To prevent the clustering of medical marijuana dispensaries on one city block, city officials have adopted a minimum spacing requirement.

Monday night Claremore City Council met and approved an exterior wall-to-exterior wall spacing requirement of 300-feet on medical marijuana dispensaries within city limits.

Background

"In June of 2018 State Question 788 was approved to allow medical marijuana businesses in Oklahoma. With that, there was specific restriction on zoning laws for retail marijuana establishment. It says that 'no city or local municipality may unduly change or restrict zoning laws," said City Planner Jill Ferenc. "Several months after that the city incorporated medical marijuana dispensaries into Use Unit 13, which is basically a convenience good or service, like a pharmacy.

So we're treated them the same, they're allowed in all commercial zoning districts."

The proposed ordinance

"What's being proposed tonight is a minimum spacing requirement of 300-feet between the dispensaries to prevent the clustering of them within one block," she said. "As a point of comparison, in our zoning code we have a 300-foot minimum spacing between other businesses such as blood banks, plasma centers, day labor hiring centers, liquor stores and pawn shops."

Ferenc said one of the requirements to be considered an established business within this ordinance, is that a dispensary must submit a certificate of occupancy application to the city of Claremore.

"The dispensary must also be issued the certificate of occupancy within 180 calendar days from the date the application was submitted. In order for a certificate of occupancy to be issued, the business must be in compliance with all building, fire, and city codes in order to occupy and use the space for the dispensary use. This includes city review and passing an inspection from the Building Inspector and Fire Marshal before a certificate of occupancy is issued," she said.

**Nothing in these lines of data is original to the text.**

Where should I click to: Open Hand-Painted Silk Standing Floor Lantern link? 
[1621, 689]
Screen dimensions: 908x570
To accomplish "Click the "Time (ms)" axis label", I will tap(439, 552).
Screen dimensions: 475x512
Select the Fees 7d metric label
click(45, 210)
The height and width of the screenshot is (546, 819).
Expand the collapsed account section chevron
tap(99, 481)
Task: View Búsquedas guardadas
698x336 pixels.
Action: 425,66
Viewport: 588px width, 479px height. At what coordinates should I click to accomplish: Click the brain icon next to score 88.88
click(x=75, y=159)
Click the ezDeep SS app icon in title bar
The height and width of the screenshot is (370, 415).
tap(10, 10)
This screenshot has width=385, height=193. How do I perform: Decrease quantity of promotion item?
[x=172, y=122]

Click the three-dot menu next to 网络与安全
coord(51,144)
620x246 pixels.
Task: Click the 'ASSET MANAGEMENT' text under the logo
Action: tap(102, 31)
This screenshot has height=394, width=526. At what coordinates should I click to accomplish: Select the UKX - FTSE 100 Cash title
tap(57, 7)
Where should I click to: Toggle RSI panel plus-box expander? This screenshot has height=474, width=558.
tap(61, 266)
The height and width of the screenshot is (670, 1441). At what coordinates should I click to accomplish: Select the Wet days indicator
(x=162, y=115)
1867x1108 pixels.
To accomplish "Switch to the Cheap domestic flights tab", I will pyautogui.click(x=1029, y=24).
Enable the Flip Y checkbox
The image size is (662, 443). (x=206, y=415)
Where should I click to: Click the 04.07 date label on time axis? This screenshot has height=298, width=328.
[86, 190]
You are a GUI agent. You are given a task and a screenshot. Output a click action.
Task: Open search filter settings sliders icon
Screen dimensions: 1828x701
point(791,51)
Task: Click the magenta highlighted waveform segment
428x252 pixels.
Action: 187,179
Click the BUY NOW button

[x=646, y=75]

Ferenc said when this went to the Planning Commission for public hearing, on Nov. 5, there were six individuals present to speak on the issue

According to Ferenc:

• One was a dispensary owner Dustin Blackman, he said he supported the ordinance and recommended the distance be more, closer to the city of Tulsa standard of 1,000 feet.

• Dale Peterson spoke and said he is not in favor of dispensaries, especially those across the street from each other in downtown.

• Angela Adams stated that she is a dispensary owner in favor of the ordinance. She recommended the effective date of the ordinance be moved up (which it has).

• Carrie Bohanon said she is in favor of the ordinance, that the minimum spacing should be greater and the deadline should be moved up.

• Kim Dole stated that she owns a grow business and is planning on opening a dispensary. She felt like the 1,000 foot minimum like Tulsa has is too far and recommended a happy medium between 300 and 1,000 feet. She also recommended the effective date be moved up.

• Nancy Jams said she has worked to open a dispensary for the past four and a half months not knowing that one was going to open across the street from her current business that she has owned for 10 years.

She said city staff and the Planning Commission unanimously recommend approval with the adjusted the effective date of the ordinance.

"I'm also disappointed it's not longer, the spacing. Tulsa is 1,000, 300 is a third of that. We're a smaller town and that just means we can have more dispensaries, and they're closer together. I'm really disappointed," said city councilor Justin Michael, the first to speak on the issue. "1,000 would be great, but I would have even liked to see 600"

Attorney Brian Calendar explained that the city chose the 300-foot requirement based on precedent. Within the city's existing spacing requirements, the maximum currently in the books is 300-feet. To treat dispensaries different than the businesses in the category could open the city up to litigation.

"Then let's just raise the whole category to 500-feet. We don't need that many pawn shops anyway either," Michael said, eliciting a response from a fellow councilor of, "Tell that to a pawn shop owner."

City council members were reminded that a city block is just over 300-feet and that this spacing requirement is 300-feet in any direction.